Разумеется, можно лавировать и выжидать ради истины, ради пользы, но для этого нужна ловкость, особое «дарование», а где ж ему, с его прямотой...
«Что я грустен, более чем когда-либо, нечего тебе и говорить!..»
Но жалобы жалобами, а пишет он много, печатается в «Современнике». Московские славянофилы, прочитав «В колокол, мирно дремавший, с налета тяжелая бомба грянула...» и «Ходит спесь, надуваючись, с боку на бок переваливаясь...», ликовали. Они увидели в Толстом самобытного русского поэта, искали с ним встреч.
Хомяков во время коронационных торжеств трижды приезжал к Толстому, уверял, что у того «не только русская форма, но и русский ход мысли», и просил стихов для «Русской беседы».
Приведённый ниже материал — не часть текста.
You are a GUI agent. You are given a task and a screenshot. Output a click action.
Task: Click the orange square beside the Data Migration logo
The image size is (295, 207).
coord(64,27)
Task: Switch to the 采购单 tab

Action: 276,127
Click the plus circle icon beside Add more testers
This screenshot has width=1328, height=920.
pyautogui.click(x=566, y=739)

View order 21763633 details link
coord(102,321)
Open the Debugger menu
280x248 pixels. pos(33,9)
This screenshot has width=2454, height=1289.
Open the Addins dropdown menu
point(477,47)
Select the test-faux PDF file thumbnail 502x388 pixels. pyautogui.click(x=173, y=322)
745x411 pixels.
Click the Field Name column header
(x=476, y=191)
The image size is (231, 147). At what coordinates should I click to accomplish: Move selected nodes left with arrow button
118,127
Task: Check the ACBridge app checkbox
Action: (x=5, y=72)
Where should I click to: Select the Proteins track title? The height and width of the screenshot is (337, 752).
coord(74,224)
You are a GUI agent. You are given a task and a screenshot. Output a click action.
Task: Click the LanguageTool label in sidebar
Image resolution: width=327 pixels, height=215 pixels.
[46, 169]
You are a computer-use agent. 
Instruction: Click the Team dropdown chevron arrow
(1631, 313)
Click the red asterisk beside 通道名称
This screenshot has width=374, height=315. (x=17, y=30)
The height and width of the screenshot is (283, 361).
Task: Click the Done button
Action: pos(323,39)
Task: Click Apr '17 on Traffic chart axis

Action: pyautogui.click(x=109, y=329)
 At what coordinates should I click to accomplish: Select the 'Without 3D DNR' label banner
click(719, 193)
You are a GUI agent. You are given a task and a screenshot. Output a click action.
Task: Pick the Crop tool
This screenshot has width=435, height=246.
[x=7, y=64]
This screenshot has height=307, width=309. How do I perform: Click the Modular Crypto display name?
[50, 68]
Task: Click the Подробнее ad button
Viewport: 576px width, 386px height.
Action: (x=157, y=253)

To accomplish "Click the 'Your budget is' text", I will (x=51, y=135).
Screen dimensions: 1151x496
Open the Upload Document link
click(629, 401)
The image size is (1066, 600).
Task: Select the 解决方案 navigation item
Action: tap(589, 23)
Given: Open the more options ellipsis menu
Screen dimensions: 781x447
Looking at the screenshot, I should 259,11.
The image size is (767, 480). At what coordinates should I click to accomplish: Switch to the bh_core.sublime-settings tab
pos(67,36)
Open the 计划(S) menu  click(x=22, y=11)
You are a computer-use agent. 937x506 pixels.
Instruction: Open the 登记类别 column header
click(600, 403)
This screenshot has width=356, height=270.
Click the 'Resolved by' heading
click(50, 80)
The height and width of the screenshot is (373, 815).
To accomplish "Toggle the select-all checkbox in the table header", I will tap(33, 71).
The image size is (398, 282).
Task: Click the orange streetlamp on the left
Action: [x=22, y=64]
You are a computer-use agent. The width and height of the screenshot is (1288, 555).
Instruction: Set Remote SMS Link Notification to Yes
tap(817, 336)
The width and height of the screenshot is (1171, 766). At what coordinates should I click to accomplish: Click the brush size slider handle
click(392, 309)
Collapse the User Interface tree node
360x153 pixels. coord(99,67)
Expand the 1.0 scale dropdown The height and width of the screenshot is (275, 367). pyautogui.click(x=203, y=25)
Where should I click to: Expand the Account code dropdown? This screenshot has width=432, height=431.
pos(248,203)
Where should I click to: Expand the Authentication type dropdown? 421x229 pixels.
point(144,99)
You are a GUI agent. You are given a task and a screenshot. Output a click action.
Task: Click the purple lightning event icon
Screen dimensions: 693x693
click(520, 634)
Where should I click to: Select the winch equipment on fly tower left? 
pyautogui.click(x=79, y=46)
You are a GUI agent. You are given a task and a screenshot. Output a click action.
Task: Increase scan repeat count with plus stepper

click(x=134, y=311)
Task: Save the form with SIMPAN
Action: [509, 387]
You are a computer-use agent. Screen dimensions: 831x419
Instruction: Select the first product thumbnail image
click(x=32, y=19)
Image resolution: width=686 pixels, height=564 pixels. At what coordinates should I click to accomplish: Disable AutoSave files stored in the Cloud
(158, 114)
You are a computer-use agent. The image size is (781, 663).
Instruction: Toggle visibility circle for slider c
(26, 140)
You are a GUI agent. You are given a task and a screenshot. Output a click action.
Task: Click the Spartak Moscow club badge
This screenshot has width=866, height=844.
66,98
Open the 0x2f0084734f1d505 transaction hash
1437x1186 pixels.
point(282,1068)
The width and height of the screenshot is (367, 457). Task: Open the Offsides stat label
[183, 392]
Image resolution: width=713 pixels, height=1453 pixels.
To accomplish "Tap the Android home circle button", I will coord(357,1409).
Толстого уже спрашивали в обществе: «Не вы ли тот, который написал...» Это льстило его самолюбию и заставляло еще упорнее добиваться отставки.
Он уже в Петербурге и злится, когда его отрывают от стихов, от «Князя Серебряного» и зовут во дворец.
«Помоги мне жить вне мундиров и парадов», — умоляет он Софью Андреевну.
А через несколько дней набрасывает :
Исполнен вечным идеалом,
Я не служить рожден, а петь!
Не дай мне, Феб, быть генералом,
Не дай безвинно поглупеть!
О Феб всесильный! на параде
Услышь мой голос свысока:
Не дай постичь мне, бога ради,
Святой поэзии носка!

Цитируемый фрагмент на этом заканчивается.